- Genre: Teen drama Telenovela
- Written by: Claudio Lacelli Mariana Palos Gabriela Montijo Carolina Parmo Laura Farhi Willy van Broock
- Starring: Eiza González Santiago Ramundo Vanesa Gabriela Leiro Valentín Villafañe Brenda Asnicar
- Opening theme: "Sueña conmigo" performed by Sueña Conmigo cast
- Country of origin: Argentina
- Original language: Spanish
- No. of episodes: 150

Production
- Executive producers: Sofía Ioannou Tatiana Rodríguez
- Production locations: Buenos Aires, Argentina
- Running time: 45 min.
- Production companies: Nickelodeon Latin America Illusion Studios Televisa

Original release
- Network: Nickelodeon Latin America
- Release: July 20, 2010 – April 1, 2011

= Sueña conmigo =

Nickelodeon telenovela

Sueña Conmigo (English: Dream with Me) is a telenovela produced by Nickelodeon Latin America, Illusion Studios and Televisa. It is the sixth Latin American production for Nickelodeon. It premiered on July 23, 2010.

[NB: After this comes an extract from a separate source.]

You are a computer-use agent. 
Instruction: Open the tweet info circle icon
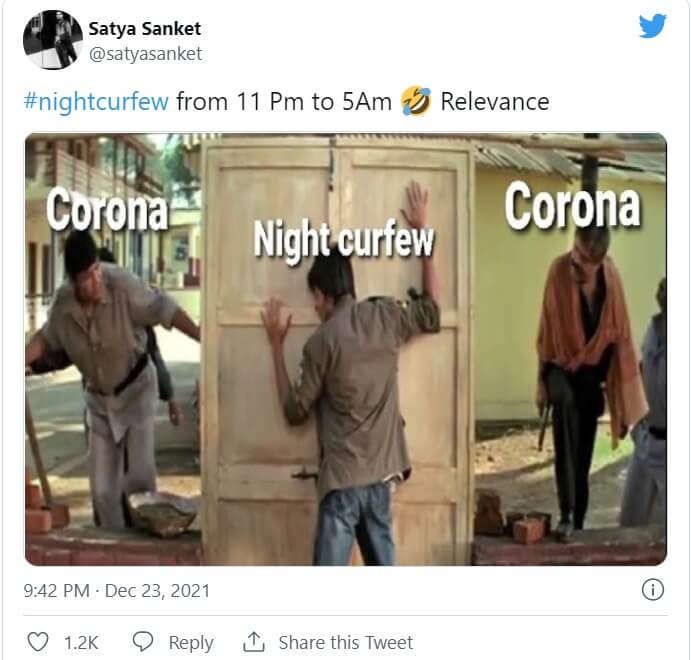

In 2014 it was remade as “Dreams” in France for the NRJ 12 TV channel.

==Production==
Executive Producers are Sofia Ioannou, CEO of MTV Networks Latin America and Tatiana Rodriguez, Senior Vice President of Programming and Creative Strategy at Nickelodeon Latin America. The Televisa production area with Roberto Gómez Fernández in the lead, will actively participate in the creative process, to provide expertise on gender children and adolescents.

==Synopsis==
The story recounts the love between Clara Molina and Luca Rassi; they are two teenagers who are willing to do anything to fulfill their dreams. Clara loves to sing, so she decides to join Soy Tu Super Star, a reality show where the winner will become famous. But Clara's father won't let her join the show, so Clara created Roxy Pop. Luca's passion is music, so along with his friends Chediak, Enzo Di Carlo, Slashrr and João Donoso they start a band called Lost Boys. Luca Rassi's girlfriend, Marcia Lima was the lead singer, but she also wanted to participate in the reality show, so she left the band. Titan is a guy who is in love with Clara, but she doesn't like him. He's always trying to do the impossible (and mostly for Luca) and get her to be his girlfriend. Later, Clara learns that her father is dating a woman who has a daughter called Nuria Gomez; she too has fallen for Luca and is willing to do whatever it takes to get him. Will Clara and Luca succeed in their dreams and realize their love for each other? Will Clara reveal Roxy's identity?

==Cast==
- Eiza González as Clara Molina / Roxy Pop
- Santiago Ramundo as Luca Grossi
- Vanesa Leiro as Marcia Lima
- Valentín Villafañe as Titán
- Brenda Asnicar as Nuria Gomez
- Gabriel Ramos as Gabo
- Micaela Castellotti as Herself
- Gastón Soffritti as Iván Quintero
- Agustina Quinci as Violeta / Mimi
- Brian Vainberg as Mauro
- Federico Baron as Rafael Molina
- Delfina Peña as Samanta

==Music==
The soundtrack of the series was released only in Mexico & Argentina as of November 29, 2010. The album includes 12 songs. Later it was released in Brazil.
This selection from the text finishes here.